By Kim Robson
We’ve all heard about the dangerous health effects caused by refined white sugar and high fructose corn syrup (HFCS). But it’s so hard to convince our kids (who are, of course, invincible) that sugar is bad for them. Especially this time of year, they want those sweets, and they will have them one way or another. Wouldn’t you rather, if they’re going to indulge in sweets, that they enjoy naturally sweetened treats instead of spending their allowances on junk at the corner 7-11?
I grew up with a health nut for a mother. I knew the layout of the local GNC better than the grocery store. I was given carob balls instead of chocolate (not recommended), and had to endure gritty protein-powder shakes every morning. And there was NO sugar in the house.
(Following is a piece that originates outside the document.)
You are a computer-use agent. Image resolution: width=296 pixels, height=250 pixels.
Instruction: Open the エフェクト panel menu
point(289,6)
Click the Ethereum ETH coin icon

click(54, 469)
If I wanted something sweet, there was fruit. Which is fine, but it’s just not the same. As soon as I was old enough, off I went to buy candy. Which is not a good solution. Because I was so deprived (in my mind, at least) of candy, I was forced to sneak out to get some.Instead, let’s think of ways we can give our kids the occasional sweet treat without feeding them toxic refined white sugar or HFCS.
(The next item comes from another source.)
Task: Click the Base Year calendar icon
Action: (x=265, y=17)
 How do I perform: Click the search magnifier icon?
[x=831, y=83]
For baking and drinks, try using the stevia plant. Truvia and In The Raw both offer stevia extract in easy-to-use (and measure) powders. The stevia plant is 100% natural, has zero calories, and its leaves are about 30-45 times sweeter than sugar cane. It also has almost no effect on blood glucose, so it’s ideal for diabetics and those on carbohydrate-restricted diets.
Raw, unfiltered honey is one of nature’s superfoods. It is packed with antioxidants, minerals, vitamins, amino acids, enzymes, carbohydrates, and phytonutrients. However, filtered honey is stripped of these nutrients and is no better for you than white sugar, so be sure to get raw unfiltered honey.
I’ve recently discovered agave nectar. It’s available at Costco and in grocery stores’ health-food aisles. Agave nectar is a combination of fructose and glucose sugars. Slightly sweeter than honey, this amber-colored syrup is extracted from the sap of the blue agave, a native Mexican plant. The syrup pours easily and blends quickly in both hot and cold drinks. Agave nectar also has a low glycemic index, so it’s excellent for diabetics.
Maple syrup comes from the sap of various maple trees. This natural sweetener is another excellent substitute for refined sugar. High in trace minerals like zinc and manganese, maple syrup can help balance cholesterol levels. However, it has a fairly high glycemic index, which can cause blood glucose to spike, so diabetics should be aware of this and consume in moderation.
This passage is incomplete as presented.